The below table simply demonstrates the magnitude with which some of the ETFs are fluctuating regarding their positions above or below their respective individual trend lines (%+/-M/A). A break below, represented by a negative number, shows weakness, while a break above, represented by a positive percentage, shows strength.
For hundreds of ETF choices, be sure to reference Thursday’s StatSheet.
For this current domestic “Buy” cycle, here’s how some our candidates have fared:
Again, the %+/-M/A column above shows the position of the various ETFs in relation to their respective long-term trend lines, while the trailing sell stops are being tracked in the “Off High” column. The “Action” column will signal a “Sell” once the -8% point has been taken out in the “Off High” column. For more volatile sector ETFs, the trigger point is -10%.
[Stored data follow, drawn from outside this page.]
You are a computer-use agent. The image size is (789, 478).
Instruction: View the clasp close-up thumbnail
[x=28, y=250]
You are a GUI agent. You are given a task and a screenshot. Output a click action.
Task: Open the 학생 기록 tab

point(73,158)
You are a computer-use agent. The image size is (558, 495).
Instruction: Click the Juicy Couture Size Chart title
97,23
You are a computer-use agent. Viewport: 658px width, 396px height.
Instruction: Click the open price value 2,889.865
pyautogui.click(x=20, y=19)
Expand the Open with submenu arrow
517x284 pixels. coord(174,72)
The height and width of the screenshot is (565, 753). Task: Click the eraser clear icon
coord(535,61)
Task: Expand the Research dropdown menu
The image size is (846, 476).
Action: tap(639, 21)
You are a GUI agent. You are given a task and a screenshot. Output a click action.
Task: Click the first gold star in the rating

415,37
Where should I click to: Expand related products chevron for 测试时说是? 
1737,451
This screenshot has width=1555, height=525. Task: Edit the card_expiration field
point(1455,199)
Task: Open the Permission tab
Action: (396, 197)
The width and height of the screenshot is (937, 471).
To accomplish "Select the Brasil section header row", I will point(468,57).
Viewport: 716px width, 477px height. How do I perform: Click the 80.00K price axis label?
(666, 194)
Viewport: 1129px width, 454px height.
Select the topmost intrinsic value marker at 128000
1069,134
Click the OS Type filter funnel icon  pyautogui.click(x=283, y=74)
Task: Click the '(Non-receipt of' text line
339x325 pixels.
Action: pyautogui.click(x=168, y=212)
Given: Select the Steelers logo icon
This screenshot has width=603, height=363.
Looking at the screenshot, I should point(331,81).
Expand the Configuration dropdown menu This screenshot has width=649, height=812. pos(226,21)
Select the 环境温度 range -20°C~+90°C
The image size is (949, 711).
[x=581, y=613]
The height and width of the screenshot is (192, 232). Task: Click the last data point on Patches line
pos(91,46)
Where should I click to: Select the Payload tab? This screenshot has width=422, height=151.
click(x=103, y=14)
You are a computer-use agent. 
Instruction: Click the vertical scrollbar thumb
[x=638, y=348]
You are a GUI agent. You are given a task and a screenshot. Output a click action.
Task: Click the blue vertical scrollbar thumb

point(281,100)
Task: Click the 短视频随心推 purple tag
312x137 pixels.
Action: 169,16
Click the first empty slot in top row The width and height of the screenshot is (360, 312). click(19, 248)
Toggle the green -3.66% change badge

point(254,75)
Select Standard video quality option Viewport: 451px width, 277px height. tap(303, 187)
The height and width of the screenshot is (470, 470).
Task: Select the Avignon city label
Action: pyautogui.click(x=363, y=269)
3. Trend Tracking Indexes (TTIs)
Our Trend Tracking Indexes (TTIs) changed only slightly. The International one is remaining above its trendline, but since this is only its 5th day above, I want to see a little more staying power before considering the current ‘Sell’ signal to be over. Sudden fast moves one direction of the other tend to be suspect in that a reversal can materialize just as quickly leading to a whip-saw.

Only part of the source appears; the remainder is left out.